项乐先是一脸的不可置信,遂像孩子一样固执的说“你骗我,你若不喜欢我,那你哭什么?”
晚秋摸了摸脸,当真是一手的水渍,她竟没有察觉自己哭了
“不管你因何担忧而说了违心的话,我都想告诉你,若你也喜欢我,不妨和我试一试,或许你担心的事不会发生呢。”
晚秋最终仍是摇了摇头,这次她哭出了声音“抱歉,项乐,真的抱歉。”但她最终还是没再否认自己对项乐的心意
虽是两情相悦,但也不好强人所难,项乐不愿再勉强她,见晚秋哭的伤心,便试探着拍了拍她的肩膀,继而慢慢将她拥入怀里轻声哄着“好了好了,我等你想明白就是了,我虽不及临风儒雅,但也不是土匪,你不同意我还能把你抢走不成?”
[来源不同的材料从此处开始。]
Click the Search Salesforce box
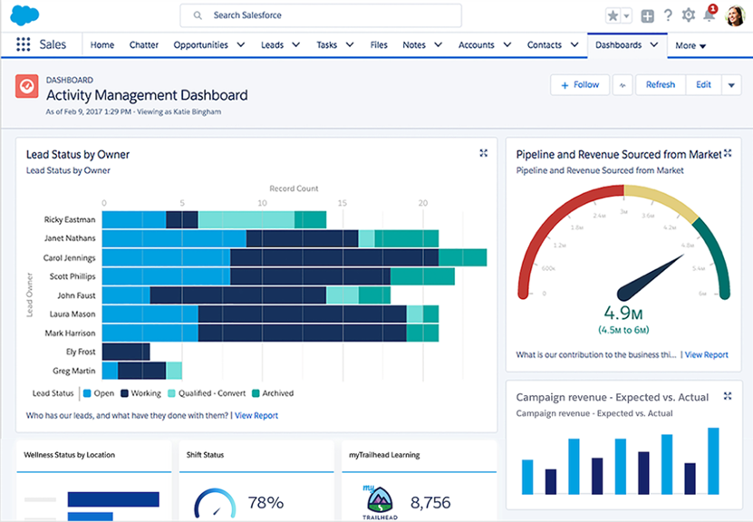tap(321, 15)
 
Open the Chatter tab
tap(143, 44)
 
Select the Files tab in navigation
tap(379, 44)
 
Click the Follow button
tap(579, 84)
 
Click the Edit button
tap(703, 84)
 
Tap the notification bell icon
tap(709, 15)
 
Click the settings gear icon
tap(689, 15)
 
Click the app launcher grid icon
tap(24, 44)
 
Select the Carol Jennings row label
tap(69, 257)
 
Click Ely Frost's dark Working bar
tap(126, 352)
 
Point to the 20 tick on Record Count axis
tap(422, 203)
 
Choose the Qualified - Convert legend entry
tap(205, 393)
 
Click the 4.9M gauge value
tap(622, 314)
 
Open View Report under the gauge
tap(706, 354)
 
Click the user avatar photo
tap(735, 15)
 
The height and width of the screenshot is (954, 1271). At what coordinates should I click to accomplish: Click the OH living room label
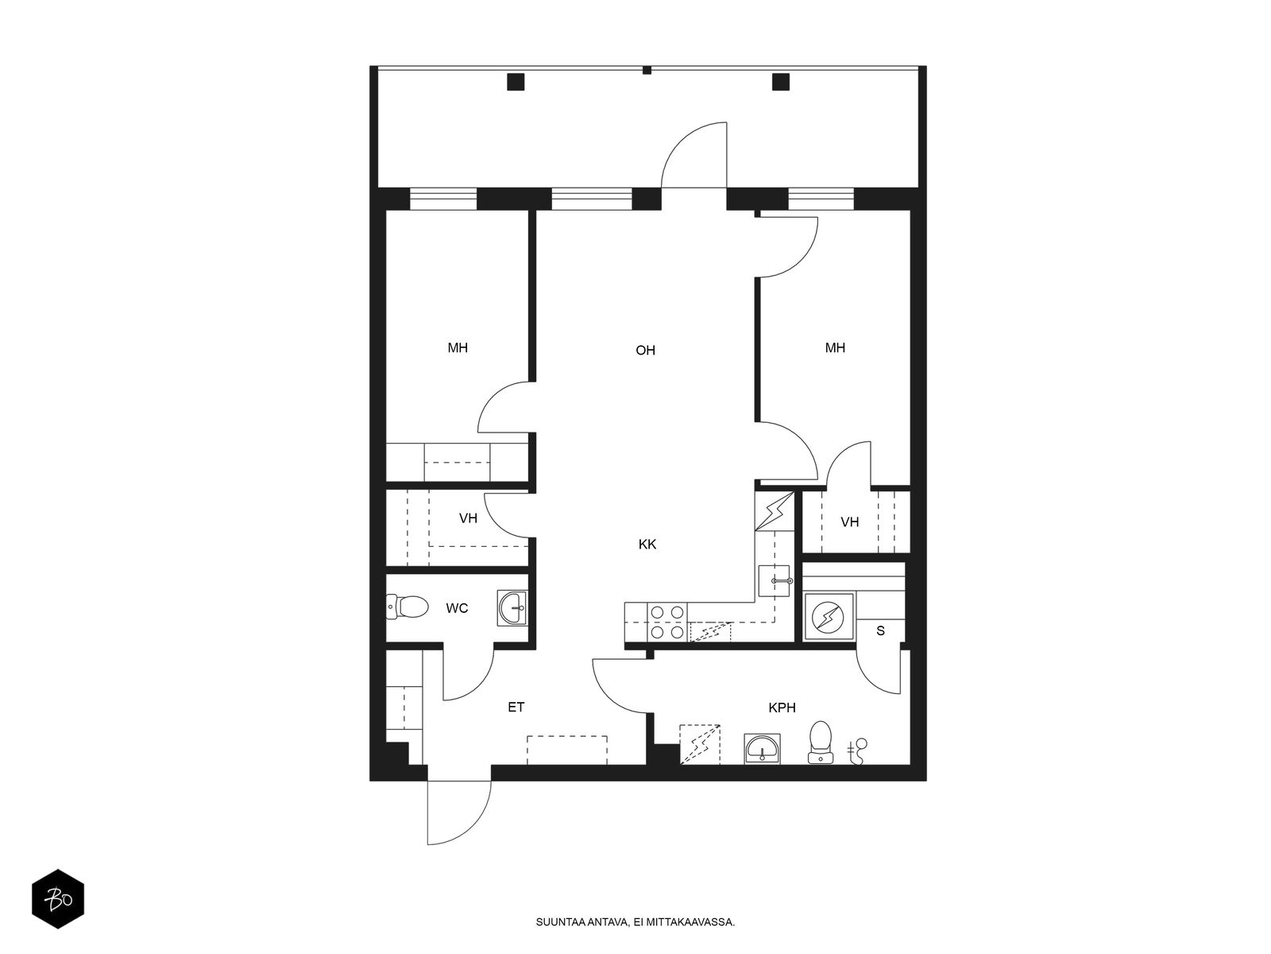click(x=645, y=350)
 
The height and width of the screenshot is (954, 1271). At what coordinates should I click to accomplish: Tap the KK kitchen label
click(x=647, y=544)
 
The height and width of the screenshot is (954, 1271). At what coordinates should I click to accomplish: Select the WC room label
click(x=457, y=608)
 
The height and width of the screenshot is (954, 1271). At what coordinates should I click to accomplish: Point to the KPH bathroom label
click(x=782, y=708)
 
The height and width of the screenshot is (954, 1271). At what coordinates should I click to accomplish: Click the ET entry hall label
click(x=516, y=707)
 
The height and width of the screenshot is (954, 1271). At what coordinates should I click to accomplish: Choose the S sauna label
click(x=880, y=630)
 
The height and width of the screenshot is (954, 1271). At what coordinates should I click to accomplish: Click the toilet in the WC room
click(x=407, y=607)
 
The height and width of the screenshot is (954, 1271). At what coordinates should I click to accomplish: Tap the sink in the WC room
click(x=512, y=607)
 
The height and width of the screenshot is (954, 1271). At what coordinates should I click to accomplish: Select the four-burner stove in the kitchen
click(x=666, y=622)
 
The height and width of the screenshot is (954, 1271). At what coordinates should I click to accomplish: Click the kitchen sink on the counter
click(x=774, y=581)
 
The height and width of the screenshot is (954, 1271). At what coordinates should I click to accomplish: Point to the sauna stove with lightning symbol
click(x=828, y=617)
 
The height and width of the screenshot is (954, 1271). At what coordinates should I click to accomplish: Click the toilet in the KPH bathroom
click(x=820, y=742)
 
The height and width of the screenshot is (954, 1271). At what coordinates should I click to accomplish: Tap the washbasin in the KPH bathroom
click(x=762, y=749)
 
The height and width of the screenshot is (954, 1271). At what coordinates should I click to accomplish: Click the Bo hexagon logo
click(x=58, y=899)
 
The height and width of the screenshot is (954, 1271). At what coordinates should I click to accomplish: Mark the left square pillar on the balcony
click(x=516, y=82)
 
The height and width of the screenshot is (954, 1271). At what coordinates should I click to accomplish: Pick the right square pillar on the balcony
click(x=781, y=82)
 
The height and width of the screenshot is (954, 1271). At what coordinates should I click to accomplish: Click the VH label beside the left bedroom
click(x=468, y=518)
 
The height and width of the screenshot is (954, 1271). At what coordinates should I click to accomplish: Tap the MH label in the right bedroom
click(x=835, y=347)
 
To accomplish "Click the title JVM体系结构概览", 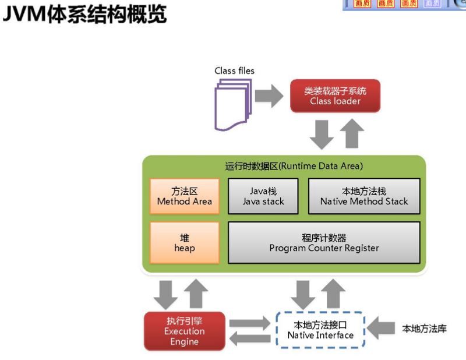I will (84, 14).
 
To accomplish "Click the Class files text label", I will (234, 70).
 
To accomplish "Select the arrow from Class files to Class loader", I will (269, 96).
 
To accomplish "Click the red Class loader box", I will (335, 96).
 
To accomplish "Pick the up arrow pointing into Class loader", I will (351, 133).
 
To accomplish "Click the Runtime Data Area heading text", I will (294, 166).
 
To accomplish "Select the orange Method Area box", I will (185, 196).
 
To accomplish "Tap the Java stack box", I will (263, 196).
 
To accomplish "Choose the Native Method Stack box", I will (364, 196).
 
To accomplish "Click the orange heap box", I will (185, 243).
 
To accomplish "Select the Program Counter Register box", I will (324, 243).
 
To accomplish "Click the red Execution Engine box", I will (184, 331).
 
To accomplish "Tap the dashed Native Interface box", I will (320, 330).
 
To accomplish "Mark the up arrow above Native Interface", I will (334, 293).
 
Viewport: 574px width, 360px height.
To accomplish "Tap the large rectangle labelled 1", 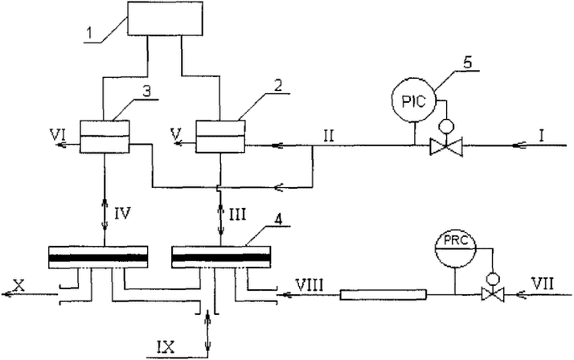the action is [165, 18].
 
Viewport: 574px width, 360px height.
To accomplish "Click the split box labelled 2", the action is [220, 136].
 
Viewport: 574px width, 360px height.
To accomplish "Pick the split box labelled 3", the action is [105, 136].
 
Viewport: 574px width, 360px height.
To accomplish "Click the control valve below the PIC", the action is [446, 145].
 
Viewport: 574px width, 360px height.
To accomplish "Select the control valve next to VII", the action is [493, 293].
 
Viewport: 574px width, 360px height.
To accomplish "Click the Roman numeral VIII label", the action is [310, 284].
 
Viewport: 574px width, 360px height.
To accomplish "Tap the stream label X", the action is [18, 284].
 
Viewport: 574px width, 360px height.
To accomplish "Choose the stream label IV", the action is [122, 213].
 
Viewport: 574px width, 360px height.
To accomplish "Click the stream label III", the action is [237, 213].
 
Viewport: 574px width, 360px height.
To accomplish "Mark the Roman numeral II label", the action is [328, 137].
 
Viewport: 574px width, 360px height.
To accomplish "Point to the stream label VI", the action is [59, 136].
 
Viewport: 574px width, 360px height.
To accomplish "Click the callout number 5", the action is [467, 62].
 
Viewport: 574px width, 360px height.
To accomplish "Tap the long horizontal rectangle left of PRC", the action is [383, 295].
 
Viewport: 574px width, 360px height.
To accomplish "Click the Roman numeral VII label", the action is [542, 284].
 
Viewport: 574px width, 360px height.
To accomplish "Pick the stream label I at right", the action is [541, 137].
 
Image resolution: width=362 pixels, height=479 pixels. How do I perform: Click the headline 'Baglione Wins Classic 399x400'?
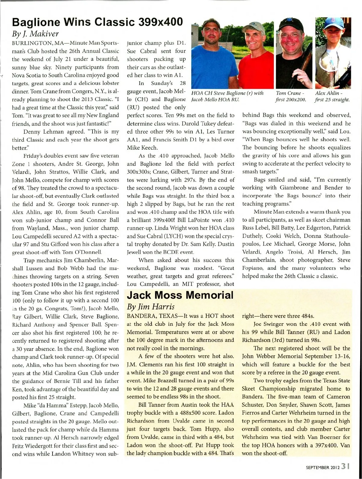point(97,22)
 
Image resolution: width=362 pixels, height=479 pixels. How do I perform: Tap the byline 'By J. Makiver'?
point(35,34)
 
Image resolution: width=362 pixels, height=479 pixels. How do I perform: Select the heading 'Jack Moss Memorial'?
point(180,295)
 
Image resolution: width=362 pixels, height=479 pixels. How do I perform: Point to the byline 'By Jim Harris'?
point(151,306)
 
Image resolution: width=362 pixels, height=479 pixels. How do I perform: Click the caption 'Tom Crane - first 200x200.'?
point(291,96)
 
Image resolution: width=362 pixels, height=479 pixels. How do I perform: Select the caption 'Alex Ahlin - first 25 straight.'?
point(332,96)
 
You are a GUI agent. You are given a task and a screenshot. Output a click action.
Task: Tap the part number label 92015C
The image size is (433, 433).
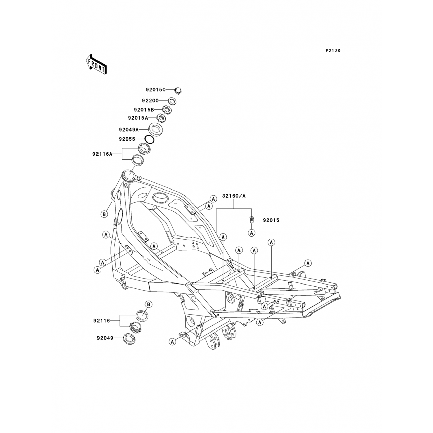[x=156, y=90]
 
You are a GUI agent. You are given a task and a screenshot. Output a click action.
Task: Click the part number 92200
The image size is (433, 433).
[x=150, y=101]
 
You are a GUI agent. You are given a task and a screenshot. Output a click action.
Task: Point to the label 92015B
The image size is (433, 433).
[x=144, y=110]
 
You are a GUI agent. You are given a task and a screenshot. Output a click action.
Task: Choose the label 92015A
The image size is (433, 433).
[x=138, y=118]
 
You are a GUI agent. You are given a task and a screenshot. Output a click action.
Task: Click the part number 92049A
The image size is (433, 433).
[x=129, y=130]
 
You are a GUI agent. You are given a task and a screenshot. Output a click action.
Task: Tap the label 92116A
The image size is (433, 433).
[x=102, y=154]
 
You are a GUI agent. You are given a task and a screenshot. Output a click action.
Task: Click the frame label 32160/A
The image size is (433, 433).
[x=234, y=196]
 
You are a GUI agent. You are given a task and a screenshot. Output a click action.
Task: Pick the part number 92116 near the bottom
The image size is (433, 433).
[x=102, y=321]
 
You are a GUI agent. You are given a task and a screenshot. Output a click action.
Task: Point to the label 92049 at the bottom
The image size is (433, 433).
[x=105, y=338]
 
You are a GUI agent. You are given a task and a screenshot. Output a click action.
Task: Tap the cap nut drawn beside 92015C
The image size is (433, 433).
[x=178, y=90]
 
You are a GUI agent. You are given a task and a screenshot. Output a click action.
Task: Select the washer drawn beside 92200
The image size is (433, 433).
[x=172, y=101]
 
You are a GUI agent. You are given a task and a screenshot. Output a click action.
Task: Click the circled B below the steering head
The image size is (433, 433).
[x=104, y=214]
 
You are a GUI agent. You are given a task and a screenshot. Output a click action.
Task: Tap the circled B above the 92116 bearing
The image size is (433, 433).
[x=148, y=304]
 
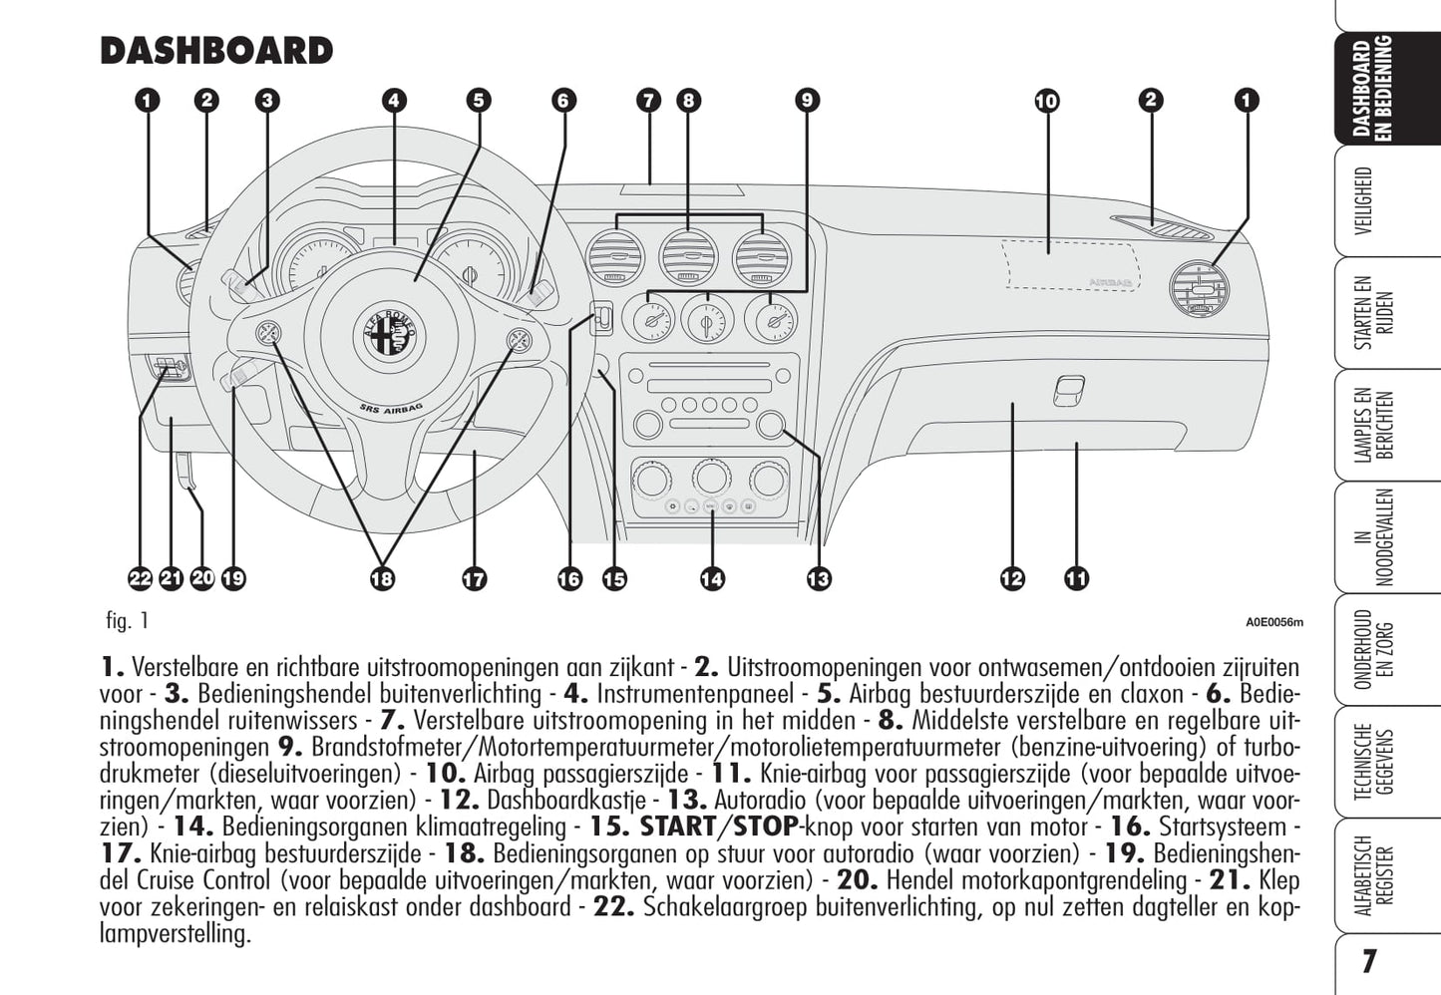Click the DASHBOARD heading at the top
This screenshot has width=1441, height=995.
click(x=216, y=51)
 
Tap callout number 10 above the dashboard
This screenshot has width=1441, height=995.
click(x=1046, y=101)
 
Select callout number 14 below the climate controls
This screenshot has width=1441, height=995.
click(x=712, y=578)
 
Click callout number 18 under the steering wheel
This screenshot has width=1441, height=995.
click(x=382, y=578)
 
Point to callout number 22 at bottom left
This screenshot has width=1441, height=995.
click(x=140, y=578)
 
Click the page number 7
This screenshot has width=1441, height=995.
click(x=1368, y=961)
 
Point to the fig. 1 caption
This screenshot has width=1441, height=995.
click(x=127, y=621)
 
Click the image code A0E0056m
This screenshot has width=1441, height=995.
click(x=1273, y=623)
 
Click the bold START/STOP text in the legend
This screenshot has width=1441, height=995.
click(x=718, y=827)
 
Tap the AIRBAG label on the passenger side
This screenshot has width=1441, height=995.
click(x=1109, y=282)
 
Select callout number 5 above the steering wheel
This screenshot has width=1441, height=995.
click(x=479, y=101)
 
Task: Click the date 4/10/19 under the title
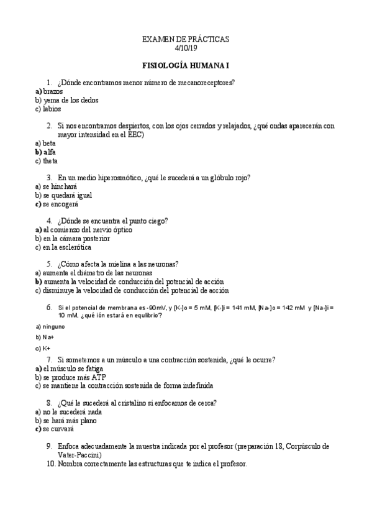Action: (186, 48)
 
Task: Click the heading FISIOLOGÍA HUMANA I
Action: (186, 65)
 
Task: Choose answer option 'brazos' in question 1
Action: (53, 91)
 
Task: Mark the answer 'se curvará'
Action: (58, 429)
两人聊了些彼此不认识的时候发生的有趣的事儿,想起什么说什么,像是要把要说的话都说尽,直到天开始泛白,舞厅里进行整理收拾准备打烊,晚秋也已经困的要睡过去,项乐才开车送她回去。
项乐开着车,虽然也有困意上头,但是还是强打着精神将车开到了晚秋的住处。
“上去好好睡一觉,什么都别想了。”项乐没准备上去,说完话便打开车门
晚秋按住他的手“你这样太累了,万一出事了我怎么向今欢交代。”
项乐疑惑的看着晚秋
“来我家歇会吧。”
项乐直起身站定,默不作声的抽出手“晚秋,这对你的名声不好,我去附近找一家旅店歇下就好。”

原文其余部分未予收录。